BEEF INDUSTRY
Step change in beef sector
On Monday night, Teagasc held an enormous beef meeting in Kilkenny Mart. It coincided with the ministerial announcement made at the same meeting of the new €1,000 a head payment to beef farmers participating in the new discussion group initiative.
So, apart from the high profile meetings, what's actually happening?
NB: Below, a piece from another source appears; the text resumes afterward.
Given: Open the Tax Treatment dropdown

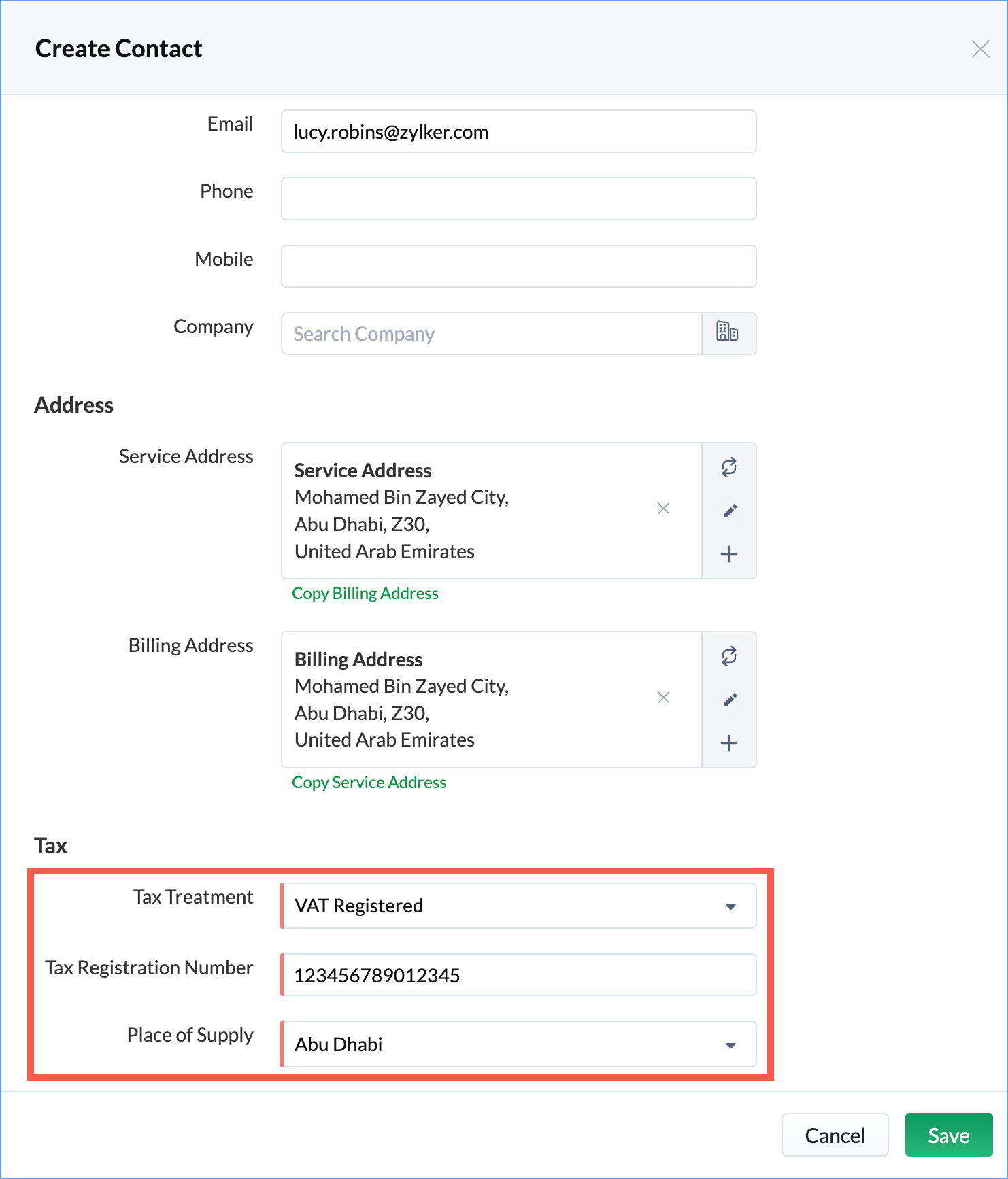Looking at the screenshot, I should [518, 906].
Is this new confidence in the beef industry down to €4/kg beef or are we seeing a step change in the sector?
We now have the preliminary results from the three-year programme of the Teagasc/Farmers Journal BETTER Beef programme.
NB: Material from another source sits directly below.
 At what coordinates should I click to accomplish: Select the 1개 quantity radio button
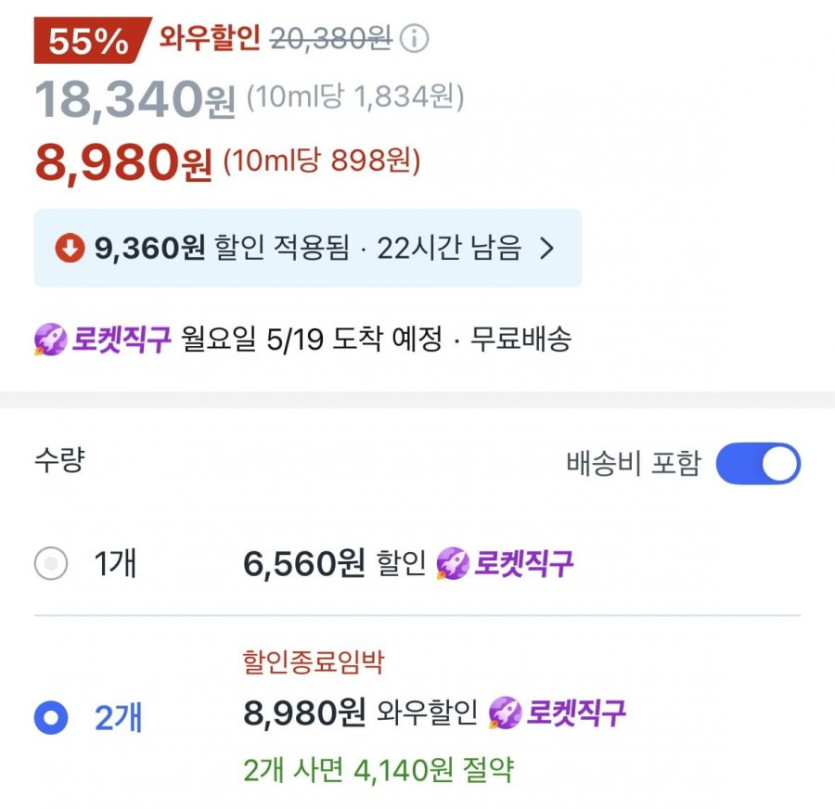pos(50,565)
The programme, supported by the three main factory groups ABP Ireland, Dawn and Kepak with FBD, has raised the average gross margin of the participating farmers from €340 to €850 per HA.
The Teagasc Derrypatrick herd at Grange has, as Justin McCarthy detailed in our recent suckler supplement, has returned a gross margin of €1,100 and a net margin of almost €600 per HA and this is before any single farm or other support payments are taken into account.
The profit drivers in beef have been slow in evolving on a national scale -- stocking rate, herd health, grass management, identification of the type of sire and dam most suited to meet the target market and the maximum genetic information on the capacity of the individual cows and bulls to deliver.
The wishlist seems routine but, up to now, the sector has not had access to even agreed veterinary advice on herd health or husbandry advice on most suitable cow type.
This is all changing and this is coinciding with genetic progress with ICBF being increasingly in a position to gather, compile and disseminate critical genetic data.
All of this is feeding into a sector which, as we said last week, is increasingly seen as a source of high quality, traceable safe beef for a world where consumption is growing significantly as large swathes of new consumers grow rich enough to afford it.
As the fourth largest net beef exporter in the world and with one of the largest suckler herds in Europe, Ireland is in an extraordinary position to benefit from a real upgrading in our beef production.
At the moment, we are in discussions with Teagasc finalising the details of the new Teagasc/Farmers Journal programme.
The three industry participants and FBD have all committed to a significant increase in their funding and the programme will be in line with the Harvest 2020 proposals be extended to cover every county in the country.
This extended programme, together with the newly introduced and funded discussion groups, as well as a retained and hopefully revamped Suckler Cow Welfare Scheme, all have the potential to radically alter the profitability of Irish beef production.
As the minister rightly said with 100,000 farmers involved in the enterprise, it forms the heartbeat of Irish farming. A heartbeat is not much good without profitability.
Irish beef is now, for the first time, exhibiting some of the characteristics of the beef industry internationally -- a realisation that bulls are much more efficient than steers but that they require a high level of meal during the final finishing stages, and must be produced to the specification that the particular market needs while grass fed steers with little meal but aimed at definitive niche markets have a real place.
The Irish beef sector is at last taking on a more logical structured framework.